### What needs to be done
Set down the final part of the listing, which starts at the line containing "刷新世界紀錄！德國電動無人機飆出 699 公里極速、快到能攔截飛彈，未來還要量產一萬五千台送上戰場" and runs to the last line, exactly and completely.

*** Records Section Begins ***

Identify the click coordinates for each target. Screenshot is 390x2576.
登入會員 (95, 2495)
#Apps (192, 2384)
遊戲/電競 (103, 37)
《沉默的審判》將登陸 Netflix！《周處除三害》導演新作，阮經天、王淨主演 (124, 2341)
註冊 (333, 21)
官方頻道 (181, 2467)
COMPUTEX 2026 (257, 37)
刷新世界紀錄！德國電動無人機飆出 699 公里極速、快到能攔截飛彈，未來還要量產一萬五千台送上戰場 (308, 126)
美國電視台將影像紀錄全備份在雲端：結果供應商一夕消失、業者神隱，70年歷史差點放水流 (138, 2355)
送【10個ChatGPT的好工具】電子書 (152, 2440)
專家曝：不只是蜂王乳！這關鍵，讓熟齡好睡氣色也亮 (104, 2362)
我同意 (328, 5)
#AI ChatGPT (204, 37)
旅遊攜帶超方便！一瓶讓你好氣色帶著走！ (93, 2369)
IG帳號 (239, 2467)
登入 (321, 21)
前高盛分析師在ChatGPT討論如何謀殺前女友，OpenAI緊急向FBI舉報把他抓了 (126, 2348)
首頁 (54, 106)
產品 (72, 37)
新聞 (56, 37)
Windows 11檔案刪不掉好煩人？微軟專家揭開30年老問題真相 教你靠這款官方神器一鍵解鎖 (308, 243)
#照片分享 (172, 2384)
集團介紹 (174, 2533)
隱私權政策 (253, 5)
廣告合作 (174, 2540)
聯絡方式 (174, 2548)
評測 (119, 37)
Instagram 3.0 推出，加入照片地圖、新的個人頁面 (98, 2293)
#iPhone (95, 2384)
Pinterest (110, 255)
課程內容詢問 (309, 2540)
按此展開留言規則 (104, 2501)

*** Records Section Ends ***

### Response to this exercise
刷新世界紀錄！德國電動無人機飆出 699 公里極速、快到能攔截飛彈，未來還要量產一萬五千台送上戰場 (308, 126)
美國電視台將影像紀錄全備份在雲端：結果供應商一夕消失、業者神隱，70年歷史差點放水流 (138, 2355)
送【10個ChatGPT的好工具】電子書 (152, 2440)
專家曝：不只是蜂王乳！這關鍵，讓熟齡好睡氣色也亮 (104, 2362)
我同意 (328, 5)
#AI ChatGPT (204, 37)
旅遊攜帶超方便！一瓶讓你好氣色帶著走！ (93, 2369)
IG帳號 (239, 2467)
登入 (321, 21)
前高盛分析師在ChatGPT討論如何謀殺前女友，OpenAI緊急向FBI舉報把他抓了 (126, 2348)
首頁 (54, 106)
產品 (72, 37)
新聞 (56, 37)
Windows 11檔案刪不掉好煩人？微軟專家揭開30年老問題真相 教你靠這款官方神器一鍵解鎖 (308, 243)
#照片分享 (172, 2384)
集團介紹 (174, 2533)
隱私權政策 (253, 5)
廣告合作 (174, 2540)
聯絡方式 (174, 2548)
評測 (119, 37)
Instagram 3.0 推出，加入照片地圖、新的個人頁面 (98, 2293)
#iPhone (95, 2384)
Pinterest (110, 255)
課程內容詢問 (309, 2540)
按此展開留言規則 (104, 2501)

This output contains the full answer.